なお、両社は2025年に三井不動産が管理する高層ビル屋上に自動充電ポート付きドローンを設置し、災害時の情報収集を想定した実証を行っている。今回の実証はこうした都市型ビルにおけるドローン活用の取り組みを、災害時の上空からの情報収集に加え、平時の建物保守・メンテナンス領域へ広げるものとなる。
実証概要
| 実施場所 | 飯田橋グラン・ブルーム(東京都千代田区富士見2丁目) |
| 使用機体 | 狭小空間専用ドローン「IBIS2」(Liberaware社製) |
| 検証内容 | 地下水槽、空調ダクト内、天井内、高圧電気室等の狭所・暗所・高所において、ドローンによる飛行・撮影の可否、作業効率化・安全性向上の効果などを検証 |
【飛行の様子】
【撮影画像】
実証結果
① 点検困難箇所における設備状態の可視化
作業員の立ち入りや目視確認が難しいダクト系設備や地下水槽などの点検困難箇所で、IBIS2による飛行・撮影を実施し、漏水、設備の汚れ・損傷等の有無を映像で把握した。暗所や粉塵環境下でも設備内部の状態を安全かつ効率的に可視化できる可能性を示した。

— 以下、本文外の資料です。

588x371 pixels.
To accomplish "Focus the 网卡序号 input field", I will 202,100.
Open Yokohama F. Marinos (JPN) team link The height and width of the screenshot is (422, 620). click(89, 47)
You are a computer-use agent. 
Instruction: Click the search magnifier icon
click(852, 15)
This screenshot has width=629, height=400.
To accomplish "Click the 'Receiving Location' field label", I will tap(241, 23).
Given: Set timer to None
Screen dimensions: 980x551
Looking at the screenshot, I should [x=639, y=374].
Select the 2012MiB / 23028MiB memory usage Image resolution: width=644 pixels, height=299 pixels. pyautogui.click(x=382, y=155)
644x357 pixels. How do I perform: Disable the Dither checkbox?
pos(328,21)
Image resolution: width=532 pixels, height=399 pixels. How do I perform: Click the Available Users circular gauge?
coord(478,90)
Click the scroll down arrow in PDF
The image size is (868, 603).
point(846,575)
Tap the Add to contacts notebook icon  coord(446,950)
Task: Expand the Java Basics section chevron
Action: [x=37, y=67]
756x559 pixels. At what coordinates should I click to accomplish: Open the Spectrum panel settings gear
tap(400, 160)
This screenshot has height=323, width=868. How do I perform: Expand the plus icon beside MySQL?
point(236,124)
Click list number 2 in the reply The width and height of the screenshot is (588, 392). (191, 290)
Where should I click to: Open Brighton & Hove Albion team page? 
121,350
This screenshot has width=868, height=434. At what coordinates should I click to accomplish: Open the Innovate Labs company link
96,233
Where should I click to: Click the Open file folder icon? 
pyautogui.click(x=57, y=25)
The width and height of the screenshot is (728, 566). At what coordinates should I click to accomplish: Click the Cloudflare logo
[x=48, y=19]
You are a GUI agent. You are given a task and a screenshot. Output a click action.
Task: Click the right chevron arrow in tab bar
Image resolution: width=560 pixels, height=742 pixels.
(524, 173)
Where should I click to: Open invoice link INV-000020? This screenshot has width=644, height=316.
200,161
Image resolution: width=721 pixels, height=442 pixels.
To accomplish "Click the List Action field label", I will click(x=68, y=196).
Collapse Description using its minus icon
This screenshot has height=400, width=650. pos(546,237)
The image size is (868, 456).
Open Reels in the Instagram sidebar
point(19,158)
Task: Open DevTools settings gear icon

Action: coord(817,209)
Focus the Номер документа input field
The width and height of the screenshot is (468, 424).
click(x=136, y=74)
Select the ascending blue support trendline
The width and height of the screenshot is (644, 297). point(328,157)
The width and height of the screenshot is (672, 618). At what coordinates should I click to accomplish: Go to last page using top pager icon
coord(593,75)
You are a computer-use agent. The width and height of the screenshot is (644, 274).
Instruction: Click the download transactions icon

特に地下水槽では、水量を減らし、安全処置をした上で作業員がマンホールから槽内へ入って確認を行うため、内部状況の把握に多くの準備や負担を要していた。こうした人が直接入りにくい設備内部でも、ドローン映像により設備状態を確認できる可能性を確認した。
② 危険作業の代替・補完による作業員の安全性向上
従来は高所作業や狭所・閉所への立ち入りが必要だった箇所の設備状態を、IBIS2で確認できることがわかった。これにより、脚立・仮設足場を用いた作業に伴う落下リスクや、地下水槽などへの立ち入りに伴う身体的負担を低減し、作業員の安全確保に資する可能性を確認した。
③ 付帯作業の削減による点検業務の効率化
仮設足場や脚立の設置、水槽内確認に向けた水抜きや事前準備など、点検の付帯作業を一部削減。ドローンによる遠隔撮影を活用することで、点検箇所へのアクセス準備を簡素化し、点検業務における工数短縮および効率化に資することを確認した。
三井不動産とKDDIスマートドローンは、実証で得られた知見をもとに、オフィスビルにおけるドローンを活用した設備点検業務への実装可能性を検討する。今後は、対象設備の拡大、点検手法の高度化、取得データの利活用等を進め、施設管理業務の安全性向上・効率化を目指す。また、平時の保守点検から有事の被害状況把握まで、都市型ビルにおけるドローンの適用範囲を広げ、都市インフラの維持管理DXと災害レジリエンスの向上に貢献していく方針だ。